Now to Daydreaming. We are given Thom York, looking as handsomely squirrely as ever, walking through halls and places with no connections to each other. But Anderson doesn’t even have much dialogue (singing) to work with, since this track, like many of Radiohead’s, is beautifully haunting instrumental work. Plus York’s vocals have always been more of an instrument than anything else and lyrics have been becoming more and more inconsequential to the band over the years.
The film is appropriately about the power of creativity and how creativity in its rawest form is permeated through daydreaming.
Most wildly creative people daydream profusely all day, to the point where it can be a distraction as much as an escape. And that seems to be what Anderson is really getting at in the film and what Radiohead is aiming for in the song. For such a beautiful act as daydreaming, Daydreaming the song is very melancholic. We first see York walking into a factory, with fellow workers behind him, showing the slow walk of dread to work most of us make each morning. The fact that this place is underground also adds to the dreariness of an environment that needs to be mentally escaped from.

Action item: Return the stretch of the commentary on the Daydreaming film starting at "Now to Daydreaming." and ending at "over the years.", copied word for word.

Entries supplied:
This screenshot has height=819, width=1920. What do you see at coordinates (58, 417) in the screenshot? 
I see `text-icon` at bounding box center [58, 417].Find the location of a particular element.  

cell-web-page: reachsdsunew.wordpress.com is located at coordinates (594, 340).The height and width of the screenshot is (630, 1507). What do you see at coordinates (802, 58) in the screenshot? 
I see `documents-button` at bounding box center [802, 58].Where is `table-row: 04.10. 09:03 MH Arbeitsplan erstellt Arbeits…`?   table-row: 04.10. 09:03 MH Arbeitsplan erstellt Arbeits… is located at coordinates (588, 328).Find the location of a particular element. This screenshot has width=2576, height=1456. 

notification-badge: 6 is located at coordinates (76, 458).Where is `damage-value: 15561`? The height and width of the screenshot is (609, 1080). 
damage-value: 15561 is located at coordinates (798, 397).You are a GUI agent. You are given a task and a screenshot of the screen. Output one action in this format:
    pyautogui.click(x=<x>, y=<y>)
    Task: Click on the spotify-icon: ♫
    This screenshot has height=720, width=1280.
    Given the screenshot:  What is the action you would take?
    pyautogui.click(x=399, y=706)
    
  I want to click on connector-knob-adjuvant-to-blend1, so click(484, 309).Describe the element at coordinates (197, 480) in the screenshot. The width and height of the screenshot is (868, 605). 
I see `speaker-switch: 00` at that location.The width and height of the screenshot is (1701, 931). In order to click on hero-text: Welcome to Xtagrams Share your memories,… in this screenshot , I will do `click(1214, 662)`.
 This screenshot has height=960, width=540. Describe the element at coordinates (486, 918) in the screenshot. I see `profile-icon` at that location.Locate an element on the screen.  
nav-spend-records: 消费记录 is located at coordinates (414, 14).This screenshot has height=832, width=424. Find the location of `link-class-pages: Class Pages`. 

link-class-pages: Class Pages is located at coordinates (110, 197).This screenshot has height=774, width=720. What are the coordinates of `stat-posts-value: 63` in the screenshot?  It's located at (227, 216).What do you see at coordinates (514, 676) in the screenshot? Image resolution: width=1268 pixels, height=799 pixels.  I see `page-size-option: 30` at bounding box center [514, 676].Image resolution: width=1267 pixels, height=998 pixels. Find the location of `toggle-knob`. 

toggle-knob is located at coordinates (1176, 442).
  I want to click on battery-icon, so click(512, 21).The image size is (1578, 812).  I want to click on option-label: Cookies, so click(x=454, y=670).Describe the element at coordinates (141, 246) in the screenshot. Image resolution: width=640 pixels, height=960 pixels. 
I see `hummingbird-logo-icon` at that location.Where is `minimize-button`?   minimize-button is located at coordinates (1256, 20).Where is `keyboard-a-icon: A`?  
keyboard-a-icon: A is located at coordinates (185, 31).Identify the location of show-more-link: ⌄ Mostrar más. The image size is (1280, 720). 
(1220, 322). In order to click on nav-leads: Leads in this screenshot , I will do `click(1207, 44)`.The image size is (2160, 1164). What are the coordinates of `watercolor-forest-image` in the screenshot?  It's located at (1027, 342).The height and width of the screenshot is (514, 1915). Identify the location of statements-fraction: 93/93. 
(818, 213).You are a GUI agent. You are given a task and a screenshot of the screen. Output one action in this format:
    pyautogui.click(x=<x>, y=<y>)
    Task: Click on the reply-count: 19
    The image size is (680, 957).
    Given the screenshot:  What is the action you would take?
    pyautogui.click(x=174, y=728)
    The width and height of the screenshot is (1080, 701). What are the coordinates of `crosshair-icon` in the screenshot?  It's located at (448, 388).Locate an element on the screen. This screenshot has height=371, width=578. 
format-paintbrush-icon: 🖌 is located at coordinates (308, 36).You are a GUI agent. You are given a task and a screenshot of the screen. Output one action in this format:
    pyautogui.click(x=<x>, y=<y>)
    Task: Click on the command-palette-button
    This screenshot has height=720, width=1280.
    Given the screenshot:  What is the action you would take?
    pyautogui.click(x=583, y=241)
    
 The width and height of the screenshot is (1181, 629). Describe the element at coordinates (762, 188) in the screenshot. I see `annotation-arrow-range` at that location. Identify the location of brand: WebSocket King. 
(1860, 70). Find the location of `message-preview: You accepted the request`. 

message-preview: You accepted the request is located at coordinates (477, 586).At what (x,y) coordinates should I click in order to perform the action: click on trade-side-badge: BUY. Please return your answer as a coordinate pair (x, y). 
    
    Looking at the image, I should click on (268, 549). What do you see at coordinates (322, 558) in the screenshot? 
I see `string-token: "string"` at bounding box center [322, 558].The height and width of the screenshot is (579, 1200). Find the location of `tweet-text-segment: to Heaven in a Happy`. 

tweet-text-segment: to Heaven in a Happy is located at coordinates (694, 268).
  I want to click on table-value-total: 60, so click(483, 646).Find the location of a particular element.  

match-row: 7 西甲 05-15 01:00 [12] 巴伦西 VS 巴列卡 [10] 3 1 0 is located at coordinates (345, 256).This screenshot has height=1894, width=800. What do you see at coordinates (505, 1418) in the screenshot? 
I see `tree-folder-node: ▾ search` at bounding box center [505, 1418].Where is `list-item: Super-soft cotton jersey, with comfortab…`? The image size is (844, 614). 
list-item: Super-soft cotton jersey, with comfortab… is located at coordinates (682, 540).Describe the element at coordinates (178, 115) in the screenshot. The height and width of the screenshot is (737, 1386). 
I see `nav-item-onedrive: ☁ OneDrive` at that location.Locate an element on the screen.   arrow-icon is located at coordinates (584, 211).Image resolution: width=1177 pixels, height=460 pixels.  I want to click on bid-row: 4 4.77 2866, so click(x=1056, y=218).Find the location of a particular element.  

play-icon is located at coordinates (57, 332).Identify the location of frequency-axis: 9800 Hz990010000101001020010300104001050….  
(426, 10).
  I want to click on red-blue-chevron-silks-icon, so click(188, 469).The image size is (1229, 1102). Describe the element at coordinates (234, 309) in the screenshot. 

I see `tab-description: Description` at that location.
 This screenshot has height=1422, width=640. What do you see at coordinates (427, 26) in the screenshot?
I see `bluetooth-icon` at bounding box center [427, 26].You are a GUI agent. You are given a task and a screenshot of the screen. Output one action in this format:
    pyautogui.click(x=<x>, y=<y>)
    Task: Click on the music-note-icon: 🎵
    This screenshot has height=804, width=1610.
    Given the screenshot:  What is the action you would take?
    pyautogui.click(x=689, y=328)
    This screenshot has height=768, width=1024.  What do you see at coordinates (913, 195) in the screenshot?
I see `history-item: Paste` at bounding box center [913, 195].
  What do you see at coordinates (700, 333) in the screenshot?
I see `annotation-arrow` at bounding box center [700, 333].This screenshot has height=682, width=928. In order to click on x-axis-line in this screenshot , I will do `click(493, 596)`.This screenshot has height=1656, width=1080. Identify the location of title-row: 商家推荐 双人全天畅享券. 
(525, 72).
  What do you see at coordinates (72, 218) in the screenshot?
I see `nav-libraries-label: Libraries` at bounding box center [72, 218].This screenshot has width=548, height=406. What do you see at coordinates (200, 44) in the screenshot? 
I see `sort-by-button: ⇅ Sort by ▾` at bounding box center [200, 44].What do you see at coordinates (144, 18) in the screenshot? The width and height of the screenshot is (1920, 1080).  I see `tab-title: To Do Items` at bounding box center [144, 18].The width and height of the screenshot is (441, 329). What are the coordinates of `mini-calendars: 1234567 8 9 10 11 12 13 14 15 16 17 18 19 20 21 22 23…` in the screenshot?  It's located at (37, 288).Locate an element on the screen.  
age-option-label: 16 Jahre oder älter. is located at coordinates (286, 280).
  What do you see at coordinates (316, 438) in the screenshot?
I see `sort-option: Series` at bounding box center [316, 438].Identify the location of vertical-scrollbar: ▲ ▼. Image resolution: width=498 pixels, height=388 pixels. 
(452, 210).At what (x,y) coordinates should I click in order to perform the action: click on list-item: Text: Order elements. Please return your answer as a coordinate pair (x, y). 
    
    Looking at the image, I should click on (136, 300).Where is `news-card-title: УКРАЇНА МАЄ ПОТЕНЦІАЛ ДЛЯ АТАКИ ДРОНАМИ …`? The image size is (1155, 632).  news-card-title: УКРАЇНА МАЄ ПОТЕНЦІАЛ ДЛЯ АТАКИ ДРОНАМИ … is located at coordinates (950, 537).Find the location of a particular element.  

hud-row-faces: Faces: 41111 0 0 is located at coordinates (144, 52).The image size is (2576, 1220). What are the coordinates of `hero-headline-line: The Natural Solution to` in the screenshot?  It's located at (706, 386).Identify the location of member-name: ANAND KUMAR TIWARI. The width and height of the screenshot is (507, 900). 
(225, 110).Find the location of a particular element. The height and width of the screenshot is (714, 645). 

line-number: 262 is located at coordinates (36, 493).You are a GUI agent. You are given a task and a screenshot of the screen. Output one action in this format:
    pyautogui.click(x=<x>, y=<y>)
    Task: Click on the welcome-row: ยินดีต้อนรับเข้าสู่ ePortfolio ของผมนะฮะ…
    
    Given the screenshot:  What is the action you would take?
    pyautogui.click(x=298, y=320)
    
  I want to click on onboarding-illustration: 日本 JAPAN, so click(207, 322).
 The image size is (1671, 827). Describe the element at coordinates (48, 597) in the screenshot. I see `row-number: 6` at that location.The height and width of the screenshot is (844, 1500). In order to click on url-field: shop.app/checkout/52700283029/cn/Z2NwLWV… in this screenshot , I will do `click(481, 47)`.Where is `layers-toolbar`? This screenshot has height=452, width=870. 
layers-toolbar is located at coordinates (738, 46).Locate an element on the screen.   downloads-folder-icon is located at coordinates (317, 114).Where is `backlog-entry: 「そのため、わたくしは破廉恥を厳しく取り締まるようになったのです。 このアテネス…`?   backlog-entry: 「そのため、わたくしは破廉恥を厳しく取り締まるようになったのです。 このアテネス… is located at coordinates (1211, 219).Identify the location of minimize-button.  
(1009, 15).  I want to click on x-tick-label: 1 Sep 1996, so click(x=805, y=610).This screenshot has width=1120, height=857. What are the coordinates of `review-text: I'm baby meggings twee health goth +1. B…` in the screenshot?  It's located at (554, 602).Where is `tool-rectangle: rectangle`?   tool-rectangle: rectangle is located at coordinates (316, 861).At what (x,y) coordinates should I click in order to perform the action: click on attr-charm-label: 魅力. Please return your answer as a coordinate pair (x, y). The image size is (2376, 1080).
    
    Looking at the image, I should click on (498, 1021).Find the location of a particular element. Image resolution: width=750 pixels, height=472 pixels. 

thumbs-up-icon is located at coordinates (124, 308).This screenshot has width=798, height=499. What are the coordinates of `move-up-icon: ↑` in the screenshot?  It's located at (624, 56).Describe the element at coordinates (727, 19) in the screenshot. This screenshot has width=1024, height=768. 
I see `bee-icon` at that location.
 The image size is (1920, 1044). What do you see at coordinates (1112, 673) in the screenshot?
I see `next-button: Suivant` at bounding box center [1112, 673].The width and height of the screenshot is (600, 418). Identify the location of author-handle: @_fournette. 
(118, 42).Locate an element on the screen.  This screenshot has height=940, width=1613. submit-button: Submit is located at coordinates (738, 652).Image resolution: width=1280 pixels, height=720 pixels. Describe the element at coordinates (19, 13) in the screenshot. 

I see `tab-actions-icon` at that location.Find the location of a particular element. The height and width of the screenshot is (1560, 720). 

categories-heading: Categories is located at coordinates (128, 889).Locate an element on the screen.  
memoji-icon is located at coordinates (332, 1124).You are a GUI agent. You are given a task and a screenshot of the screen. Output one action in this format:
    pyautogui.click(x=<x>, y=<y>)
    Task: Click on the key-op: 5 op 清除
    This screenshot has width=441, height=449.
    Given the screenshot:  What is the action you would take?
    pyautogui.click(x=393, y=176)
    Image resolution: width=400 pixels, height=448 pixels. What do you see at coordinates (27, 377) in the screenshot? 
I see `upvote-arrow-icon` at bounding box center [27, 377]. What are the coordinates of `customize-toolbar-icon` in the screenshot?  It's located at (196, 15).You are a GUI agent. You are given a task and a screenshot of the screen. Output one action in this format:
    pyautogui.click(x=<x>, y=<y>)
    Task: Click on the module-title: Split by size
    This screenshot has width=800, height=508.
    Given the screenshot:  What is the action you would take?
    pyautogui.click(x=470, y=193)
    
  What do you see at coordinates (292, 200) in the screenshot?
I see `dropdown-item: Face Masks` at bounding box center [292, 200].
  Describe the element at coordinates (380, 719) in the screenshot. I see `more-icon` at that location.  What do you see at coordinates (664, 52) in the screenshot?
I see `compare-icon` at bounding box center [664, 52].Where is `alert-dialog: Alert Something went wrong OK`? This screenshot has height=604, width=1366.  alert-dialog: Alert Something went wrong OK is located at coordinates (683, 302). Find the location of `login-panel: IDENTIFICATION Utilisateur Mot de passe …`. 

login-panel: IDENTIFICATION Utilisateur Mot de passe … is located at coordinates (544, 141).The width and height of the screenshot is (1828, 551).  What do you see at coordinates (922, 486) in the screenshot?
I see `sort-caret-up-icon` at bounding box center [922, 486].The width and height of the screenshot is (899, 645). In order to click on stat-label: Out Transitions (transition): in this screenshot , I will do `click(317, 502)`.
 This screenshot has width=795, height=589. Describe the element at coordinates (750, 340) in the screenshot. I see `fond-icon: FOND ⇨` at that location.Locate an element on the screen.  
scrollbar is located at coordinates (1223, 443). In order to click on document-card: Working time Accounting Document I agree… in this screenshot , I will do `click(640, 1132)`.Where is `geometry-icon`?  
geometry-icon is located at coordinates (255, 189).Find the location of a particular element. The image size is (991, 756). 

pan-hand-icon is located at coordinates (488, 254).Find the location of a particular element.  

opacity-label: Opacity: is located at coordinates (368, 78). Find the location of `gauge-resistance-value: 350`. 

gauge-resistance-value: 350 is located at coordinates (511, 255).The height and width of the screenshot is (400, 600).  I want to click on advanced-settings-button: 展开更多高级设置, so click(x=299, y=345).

Solution:
Now to Daydreaming. We are given Thom York, looking as handsomely squirrely as ever, walking through halls and places with no connections to each other. But Anderson doesn’t even have much dialogue (singing) to work with, since this track, like many of Radiohead’s, is beautifully haunting instrumental work. Plus York’s vocals have always been more of an instrument than anything else and lyrics have been becoming more and more inconsequential to the band over the years.